ACTIVITY:
Scan the data for "computer" and copy each matching line.

DATA EXTRACT:
-=-=-

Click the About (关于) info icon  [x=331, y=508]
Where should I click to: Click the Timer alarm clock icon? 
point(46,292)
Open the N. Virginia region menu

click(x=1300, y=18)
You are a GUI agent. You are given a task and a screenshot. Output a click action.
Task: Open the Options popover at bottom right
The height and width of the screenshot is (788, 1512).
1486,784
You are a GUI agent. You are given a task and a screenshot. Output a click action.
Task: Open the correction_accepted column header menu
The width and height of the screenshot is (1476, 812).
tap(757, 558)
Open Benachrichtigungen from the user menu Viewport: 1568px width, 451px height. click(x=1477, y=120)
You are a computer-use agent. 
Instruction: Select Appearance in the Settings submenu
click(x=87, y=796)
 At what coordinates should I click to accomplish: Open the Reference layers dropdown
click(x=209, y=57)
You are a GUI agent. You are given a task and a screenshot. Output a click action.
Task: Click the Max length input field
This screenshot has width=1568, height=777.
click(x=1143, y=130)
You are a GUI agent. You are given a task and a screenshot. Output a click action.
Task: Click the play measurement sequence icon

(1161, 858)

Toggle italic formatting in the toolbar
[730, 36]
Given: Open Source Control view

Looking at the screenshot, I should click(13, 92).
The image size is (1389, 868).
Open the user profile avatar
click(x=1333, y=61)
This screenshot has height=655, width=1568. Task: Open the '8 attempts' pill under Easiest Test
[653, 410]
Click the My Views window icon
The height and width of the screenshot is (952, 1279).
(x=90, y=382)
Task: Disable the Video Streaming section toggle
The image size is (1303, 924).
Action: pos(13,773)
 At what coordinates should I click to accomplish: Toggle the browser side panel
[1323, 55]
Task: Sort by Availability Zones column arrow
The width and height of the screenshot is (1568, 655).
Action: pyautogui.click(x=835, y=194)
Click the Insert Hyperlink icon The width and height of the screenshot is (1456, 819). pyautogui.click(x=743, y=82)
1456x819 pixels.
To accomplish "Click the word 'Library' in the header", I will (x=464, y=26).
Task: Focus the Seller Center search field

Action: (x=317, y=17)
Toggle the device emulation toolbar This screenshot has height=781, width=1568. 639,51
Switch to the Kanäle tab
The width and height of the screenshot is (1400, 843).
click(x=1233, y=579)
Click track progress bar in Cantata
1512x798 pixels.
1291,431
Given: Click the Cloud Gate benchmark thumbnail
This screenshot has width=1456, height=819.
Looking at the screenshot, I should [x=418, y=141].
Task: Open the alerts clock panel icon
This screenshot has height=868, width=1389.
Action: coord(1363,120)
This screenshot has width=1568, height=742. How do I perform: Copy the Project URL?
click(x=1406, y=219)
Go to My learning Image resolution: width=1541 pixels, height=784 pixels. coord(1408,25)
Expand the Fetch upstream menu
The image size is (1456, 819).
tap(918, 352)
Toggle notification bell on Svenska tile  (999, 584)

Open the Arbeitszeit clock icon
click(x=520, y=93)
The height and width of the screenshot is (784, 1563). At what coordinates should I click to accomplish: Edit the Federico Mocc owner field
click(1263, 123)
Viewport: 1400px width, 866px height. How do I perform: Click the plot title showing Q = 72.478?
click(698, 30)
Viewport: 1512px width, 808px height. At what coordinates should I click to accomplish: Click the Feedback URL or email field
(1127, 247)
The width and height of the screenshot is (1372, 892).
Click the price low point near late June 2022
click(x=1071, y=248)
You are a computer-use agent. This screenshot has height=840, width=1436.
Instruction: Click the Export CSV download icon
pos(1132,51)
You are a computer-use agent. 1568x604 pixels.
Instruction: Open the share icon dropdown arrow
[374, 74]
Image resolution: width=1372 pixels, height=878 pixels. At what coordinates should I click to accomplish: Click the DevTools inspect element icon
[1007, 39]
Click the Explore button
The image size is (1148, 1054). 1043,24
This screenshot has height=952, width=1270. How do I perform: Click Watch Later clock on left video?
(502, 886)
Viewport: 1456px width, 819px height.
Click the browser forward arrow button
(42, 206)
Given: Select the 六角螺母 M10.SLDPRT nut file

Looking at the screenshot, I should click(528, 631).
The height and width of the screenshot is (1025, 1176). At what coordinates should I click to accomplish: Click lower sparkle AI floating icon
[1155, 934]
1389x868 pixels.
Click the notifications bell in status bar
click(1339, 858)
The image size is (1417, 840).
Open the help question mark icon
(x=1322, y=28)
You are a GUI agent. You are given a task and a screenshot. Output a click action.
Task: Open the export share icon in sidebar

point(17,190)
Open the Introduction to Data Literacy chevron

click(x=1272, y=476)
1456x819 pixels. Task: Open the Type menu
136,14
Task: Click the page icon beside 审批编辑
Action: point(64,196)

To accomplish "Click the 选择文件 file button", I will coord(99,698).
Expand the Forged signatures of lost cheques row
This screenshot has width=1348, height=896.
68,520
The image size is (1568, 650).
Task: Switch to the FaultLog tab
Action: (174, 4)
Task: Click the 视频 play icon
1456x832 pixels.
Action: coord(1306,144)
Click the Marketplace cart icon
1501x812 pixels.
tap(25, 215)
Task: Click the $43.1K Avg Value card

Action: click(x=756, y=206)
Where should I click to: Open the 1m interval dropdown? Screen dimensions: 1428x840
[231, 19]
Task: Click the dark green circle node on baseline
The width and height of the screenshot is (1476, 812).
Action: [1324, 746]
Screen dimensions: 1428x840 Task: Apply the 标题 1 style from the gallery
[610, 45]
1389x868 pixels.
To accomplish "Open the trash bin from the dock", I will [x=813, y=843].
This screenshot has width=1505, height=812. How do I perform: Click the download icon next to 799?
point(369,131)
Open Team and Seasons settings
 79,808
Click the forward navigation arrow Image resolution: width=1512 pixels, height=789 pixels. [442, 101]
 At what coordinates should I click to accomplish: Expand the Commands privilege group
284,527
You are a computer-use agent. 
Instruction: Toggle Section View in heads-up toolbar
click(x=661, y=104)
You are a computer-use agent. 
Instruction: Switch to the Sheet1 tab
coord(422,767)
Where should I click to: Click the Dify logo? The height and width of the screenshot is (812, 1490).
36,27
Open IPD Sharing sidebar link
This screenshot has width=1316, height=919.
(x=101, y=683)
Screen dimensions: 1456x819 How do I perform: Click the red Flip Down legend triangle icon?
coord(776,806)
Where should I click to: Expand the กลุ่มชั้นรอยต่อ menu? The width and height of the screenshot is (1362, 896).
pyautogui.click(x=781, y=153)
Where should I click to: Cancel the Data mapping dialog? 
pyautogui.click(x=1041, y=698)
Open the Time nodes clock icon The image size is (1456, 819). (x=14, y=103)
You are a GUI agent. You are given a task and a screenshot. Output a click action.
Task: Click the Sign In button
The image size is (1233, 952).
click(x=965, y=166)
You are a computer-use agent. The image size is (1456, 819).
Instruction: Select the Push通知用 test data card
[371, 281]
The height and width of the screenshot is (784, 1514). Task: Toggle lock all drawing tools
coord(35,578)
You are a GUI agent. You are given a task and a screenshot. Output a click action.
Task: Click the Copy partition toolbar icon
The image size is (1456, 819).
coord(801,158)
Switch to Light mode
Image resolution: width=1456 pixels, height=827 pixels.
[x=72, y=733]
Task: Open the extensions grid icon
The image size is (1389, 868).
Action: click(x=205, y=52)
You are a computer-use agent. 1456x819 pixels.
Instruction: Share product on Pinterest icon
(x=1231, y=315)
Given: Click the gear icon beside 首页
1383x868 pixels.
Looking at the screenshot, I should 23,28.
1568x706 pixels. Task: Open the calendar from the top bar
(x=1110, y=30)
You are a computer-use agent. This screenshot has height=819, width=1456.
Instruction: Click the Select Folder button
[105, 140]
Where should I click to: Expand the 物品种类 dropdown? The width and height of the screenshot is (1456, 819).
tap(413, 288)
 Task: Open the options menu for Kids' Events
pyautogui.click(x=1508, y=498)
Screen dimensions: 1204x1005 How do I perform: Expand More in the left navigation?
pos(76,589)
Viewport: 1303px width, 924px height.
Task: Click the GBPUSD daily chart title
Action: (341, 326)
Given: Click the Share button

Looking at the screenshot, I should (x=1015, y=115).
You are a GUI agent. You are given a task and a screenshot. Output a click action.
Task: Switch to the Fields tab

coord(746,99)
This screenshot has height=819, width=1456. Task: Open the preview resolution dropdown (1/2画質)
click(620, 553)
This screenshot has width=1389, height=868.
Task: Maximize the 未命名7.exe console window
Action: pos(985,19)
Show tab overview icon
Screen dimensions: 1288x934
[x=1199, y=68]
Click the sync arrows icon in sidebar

-=-=-

RESPONSE AREA:
You are a computer-use agent. 
You are a computer-use agent. This screenshot has height=840, width=1436.
You are a computer-use agent. 1568x604 pixels.
You are a computer-use agent. 
You are a computer-use agent. 
You are a computer-use agent. The image size is (1456, 819).
You are a computer-use agent. 1456x819 pixels.
You are a computer-use agent. This screenshot has height=819, width=1456.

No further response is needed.